Abstract
The anti-detection adversarial attack is an evolutionary attack. It can both fool a CNN model to give error classification outputs and evade some detection-based defenses. In this paper, we aim at detecting the adversarial images generated by a typical anti-detection attack which can evade some existing noising-based detectors. We find that this anti-detection attack makes shifting effects in the residual domain. Specially, zero residual elements shift to non-zero elements, and shifting also occurs among non-zero residual elements. Those shifting effects inevitably change the co-occurrence relationships among neighbor residual elements. Furthermore, the attacker considers the R, G, and B channels are isolated when adding the adversarial perturbation, which further disturbs their co-occurrence relationships.

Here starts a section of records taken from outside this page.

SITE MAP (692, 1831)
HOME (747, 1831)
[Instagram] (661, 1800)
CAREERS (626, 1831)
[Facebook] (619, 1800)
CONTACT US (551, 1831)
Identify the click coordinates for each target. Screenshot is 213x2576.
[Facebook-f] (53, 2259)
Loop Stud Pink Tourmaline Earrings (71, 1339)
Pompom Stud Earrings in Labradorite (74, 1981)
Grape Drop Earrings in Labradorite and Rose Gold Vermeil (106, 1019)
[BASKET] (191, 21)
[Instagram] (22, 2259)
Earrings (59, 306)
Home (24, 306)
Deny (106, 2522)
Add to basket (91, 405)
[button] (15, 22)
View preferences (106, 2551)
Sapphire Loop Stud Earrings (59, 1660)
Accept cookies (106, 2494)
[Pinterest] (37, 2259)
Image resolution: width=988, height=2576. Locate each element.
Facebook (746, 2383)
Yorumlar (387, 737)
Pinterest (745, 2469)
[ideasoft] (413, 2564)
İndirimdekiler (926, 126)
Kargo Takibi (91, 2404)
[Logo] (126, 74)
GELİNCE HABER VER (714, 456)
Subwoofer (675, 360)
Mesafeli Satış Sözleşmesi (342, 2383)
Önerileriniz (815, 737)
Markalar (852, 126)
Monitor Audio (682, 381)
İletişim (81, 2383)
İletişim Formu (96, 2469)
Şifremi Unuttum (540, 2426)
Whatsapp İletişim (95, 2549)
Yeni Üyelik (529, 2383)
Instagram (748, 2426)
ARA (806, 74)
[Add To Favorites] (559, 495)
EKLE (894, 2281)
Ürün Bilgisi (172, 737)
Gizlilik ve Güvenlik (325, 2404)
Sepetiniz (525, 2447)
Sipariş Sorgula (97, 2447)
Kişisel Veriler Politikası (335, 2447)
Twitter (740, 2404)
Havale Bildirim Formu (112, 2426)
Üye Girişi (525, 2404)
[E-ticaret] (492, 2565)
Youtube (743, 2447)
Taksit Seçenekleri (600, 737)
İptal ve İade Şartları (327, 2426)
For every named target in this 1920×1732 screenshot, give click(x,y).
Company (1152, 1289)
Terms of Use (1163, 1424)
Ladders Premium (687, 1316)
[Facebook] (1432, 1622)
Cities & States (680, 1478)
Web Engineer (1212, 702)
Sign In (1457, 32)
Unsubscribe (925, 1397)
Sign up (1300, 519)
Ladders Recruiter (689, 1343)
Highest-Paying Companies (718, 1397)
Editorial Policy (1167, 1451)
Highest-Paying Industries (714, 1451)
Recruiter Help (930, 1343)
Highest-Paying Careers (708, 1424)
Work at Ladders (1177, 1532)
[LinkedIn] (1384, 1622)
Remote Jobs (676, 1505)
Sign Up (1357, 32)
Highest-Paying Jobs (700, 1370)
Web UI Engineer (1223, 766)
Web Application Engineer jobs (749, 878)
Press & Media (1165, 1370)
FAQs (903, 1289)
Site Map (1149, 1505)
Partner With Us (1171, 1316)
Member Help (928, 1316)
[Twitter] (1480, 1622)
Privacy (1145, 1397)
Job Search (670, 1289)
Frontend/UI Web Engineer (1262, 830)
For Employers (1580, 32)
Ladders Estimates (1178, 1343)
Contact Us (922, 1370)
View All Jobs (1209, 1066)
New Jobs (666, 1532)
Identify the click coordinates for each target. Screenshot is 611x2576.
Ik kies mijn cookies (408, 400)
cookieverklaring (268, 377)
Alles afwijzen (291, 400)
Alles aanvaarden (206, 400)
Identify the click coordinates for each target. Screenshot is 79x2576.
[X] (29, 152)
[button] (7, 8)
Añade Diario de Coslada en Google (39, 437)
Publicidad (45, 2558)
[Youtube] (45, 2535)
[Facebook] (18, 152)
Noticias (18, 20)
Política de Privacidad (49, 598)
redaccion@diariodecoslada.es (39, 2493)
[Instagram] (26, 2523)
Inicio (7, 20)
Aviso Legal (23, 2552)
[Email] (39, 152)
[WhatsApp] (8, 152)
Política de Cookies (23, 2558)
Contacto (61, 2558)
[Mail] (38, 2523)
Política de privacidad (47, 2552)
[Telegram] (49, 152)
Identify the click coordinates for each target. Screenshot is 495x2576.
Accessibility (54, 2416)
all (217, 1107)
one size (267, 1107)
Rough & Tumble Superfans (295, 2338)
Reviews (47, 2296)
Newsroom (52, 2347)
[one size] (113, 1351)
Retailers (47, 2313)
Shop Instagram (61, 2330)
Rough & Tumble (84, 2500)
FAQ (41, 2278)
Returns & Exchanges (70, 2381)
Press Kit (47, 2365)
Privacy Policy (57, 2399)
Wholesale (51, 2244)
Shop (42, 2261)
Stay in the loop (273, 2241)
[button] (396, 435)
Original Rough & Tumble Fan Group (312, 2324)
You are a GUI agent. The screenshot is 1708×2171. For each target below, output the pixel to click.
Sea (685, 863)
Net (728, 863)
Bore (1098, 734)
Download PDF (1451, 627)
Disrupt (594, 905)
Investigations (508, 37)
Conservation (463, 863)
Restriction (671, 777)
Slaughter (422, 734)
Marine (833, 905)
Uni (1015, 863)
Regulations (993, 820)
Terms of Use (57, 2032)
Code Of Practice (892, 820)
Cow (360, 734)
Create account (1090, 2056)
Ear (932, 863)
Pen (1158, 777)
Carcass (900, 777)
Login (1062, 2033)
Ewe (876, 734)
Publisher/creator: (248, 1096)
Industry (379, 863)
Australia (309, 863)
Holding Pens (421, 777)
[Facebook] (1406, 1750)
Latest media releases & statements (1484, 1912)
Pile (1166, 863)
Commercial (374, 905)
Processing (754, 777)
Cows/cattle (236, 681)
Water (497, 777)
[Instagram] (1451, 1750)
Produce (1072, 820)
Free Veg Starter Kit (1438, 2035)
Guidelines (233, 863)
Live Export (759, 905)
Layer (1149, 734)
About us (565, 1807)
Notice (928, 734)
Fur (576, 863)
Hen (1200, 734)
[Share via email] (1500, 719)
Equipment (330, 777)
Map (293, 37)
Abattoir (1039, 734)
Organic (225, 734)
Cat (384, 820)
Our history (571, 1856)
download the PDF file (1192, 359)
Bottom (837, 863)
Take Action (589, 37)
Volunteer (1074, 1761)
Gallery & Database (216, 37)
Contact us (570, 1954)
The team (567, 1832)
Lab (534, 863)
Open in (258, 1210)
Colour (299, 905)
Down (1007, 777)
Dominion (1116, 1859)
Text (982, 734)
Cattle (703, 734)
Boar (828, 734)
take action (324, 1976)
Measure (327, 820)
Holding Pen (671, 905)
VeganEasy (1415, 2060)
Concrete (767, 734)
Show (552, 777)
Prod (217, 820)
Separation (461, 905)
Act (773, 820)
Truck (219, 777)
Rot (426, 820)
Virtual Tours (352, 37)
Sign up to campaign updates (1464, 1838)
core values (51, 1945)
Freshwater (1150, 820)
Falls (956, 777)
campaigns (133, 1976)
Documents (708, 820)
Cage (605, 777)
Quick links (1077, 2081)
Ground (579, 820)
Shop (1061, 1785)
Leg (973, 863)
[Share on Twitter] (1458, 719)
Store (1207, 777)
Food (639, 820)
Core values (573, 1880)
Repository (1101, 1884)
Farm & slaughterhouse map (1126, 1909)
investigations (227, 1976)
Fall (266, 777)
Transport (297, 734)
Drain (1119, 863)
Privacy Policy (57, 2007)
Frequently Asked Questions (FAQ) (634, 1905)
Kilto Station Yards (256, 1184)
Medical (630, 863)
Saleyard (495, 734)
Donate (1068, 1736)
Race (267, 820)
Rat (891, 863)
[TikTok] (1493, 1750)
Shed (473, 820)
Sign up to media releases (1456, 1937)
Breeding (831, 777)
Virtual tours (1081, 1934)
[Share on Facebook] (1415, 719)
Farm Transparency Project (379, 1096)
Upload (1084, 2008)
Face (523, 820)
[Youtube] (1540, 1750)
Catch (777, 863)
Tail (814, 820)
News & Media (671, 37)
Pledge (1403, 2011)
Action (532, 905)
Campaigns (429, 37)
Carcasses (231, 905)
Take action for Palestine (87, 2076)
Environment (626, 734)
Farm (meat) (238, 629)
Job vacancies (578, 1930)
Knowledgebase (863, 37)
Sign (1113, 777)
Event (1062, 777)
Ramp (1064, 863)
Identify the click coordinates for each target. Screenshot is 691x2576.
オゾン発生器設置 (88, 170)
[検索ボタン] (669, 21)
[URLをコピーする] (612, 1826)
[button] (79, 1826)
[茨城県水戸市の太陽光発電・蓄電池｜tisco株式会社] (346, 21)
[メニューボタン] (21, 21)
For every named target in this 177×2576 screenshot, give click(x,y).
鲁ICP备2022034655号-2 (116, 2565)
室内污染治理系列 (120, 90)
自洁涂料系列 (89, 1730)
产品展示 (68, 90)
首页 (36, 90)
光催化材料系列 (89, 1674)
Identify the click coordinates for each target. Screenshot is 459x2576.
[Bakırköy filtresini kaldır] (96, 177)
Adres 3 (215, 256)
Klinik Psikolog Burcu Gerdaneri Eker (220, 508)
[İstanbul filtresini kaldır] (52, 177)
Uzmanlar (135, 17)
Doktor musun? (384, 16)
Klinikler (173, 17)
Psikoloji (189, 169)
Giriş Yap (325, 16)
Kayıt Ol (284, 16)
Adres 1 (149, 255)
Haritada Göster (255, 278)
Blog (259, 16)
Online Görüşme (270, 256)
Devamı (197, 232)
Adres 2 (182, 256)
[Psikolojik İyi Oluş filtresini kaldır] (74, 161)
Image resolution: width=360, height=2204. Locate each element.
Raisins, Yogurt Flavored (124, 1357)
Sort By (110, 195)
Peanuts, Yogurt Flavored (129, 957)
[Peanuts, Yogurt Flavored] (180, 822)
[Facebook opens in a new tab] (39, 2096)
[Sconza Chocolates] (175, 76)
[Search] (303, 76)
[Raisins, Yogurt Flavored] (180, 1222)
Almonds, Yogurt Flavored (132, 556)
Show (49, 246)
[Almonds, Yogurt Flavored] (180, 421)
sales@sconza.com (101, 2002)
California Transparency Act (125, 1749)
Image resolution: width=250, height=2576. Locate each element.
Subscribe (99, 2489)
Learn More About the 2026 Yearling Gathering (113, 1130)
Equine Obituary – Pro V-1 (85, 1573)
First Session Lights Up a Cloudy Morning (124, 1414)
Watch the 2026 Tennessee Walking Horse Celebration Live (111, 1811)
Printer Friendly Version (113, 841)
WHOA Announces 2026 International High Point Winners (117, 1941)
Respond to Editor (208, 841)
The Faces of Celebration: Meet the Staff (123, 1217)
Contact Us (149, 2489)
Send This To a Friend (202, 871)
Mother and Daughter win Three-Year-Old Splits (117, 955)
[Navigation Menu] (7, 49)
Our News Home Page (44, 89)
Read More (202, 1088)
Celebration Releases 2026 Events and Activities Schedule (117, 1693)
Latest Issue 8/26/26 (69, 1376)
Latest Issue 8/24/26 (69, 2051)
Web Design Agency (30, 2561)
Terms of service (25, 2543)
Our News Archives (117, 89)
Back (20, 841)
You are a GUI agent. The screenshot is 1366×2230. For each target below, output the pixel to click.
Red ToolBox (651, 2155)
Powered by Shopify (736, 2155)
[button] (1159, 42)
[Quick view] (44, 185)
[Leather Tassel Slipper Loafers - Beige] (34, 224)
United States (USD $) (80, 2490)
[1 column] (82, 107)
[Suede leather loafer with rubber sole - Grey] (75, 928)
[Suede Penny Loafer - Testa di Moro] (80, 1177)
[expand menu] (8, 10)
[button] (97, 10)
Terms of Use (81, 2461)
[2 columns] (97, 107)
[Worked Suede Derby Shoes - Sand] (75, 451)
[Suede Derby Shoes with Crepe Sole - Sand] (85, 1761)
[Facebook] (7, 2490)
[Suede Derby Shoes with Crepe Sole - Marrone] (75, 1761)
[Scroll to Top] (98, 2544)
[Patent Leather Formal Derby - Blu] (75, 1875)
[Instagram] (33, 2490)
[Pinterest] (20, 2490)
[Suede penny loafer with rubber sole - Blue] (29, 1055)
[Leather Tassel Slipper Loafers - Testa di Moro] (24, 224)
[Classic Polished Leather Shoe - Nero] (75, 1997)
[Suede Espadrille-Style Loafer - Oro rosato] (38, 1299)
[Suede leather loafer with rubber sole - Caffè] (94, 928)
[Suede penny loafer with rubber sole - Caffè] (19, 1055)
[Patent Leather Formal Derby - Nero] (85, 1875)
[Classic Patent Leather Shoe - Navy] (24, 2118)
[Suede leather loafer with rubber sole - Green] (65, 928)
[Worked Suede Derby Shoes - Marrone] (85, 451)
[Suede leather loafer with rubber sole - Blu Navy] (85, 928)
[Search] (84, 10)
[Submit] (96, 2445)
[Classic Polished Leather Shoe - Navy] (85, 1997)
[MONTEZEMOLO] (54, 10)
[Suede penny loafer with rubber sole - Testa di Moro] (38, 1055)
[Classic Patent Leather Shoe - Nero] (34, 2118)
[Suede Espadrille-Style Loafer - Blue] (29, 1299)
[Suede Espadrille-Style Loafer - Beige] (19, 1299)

So, we propose the \(3^{rd}\)-order co-occurrence probabilities of R, G, and B residuals as features and construct a binary ensemble classifier to detect the anti-detection adversarial images. Experimental results show that the proposed method achieves detection accuracy >99% and >96.9% on ImageNet and Cifar-10 respectively, outperforming state-of-the-arts. In addition, the proposed method has good generalization ability and is difficult to be attacked again.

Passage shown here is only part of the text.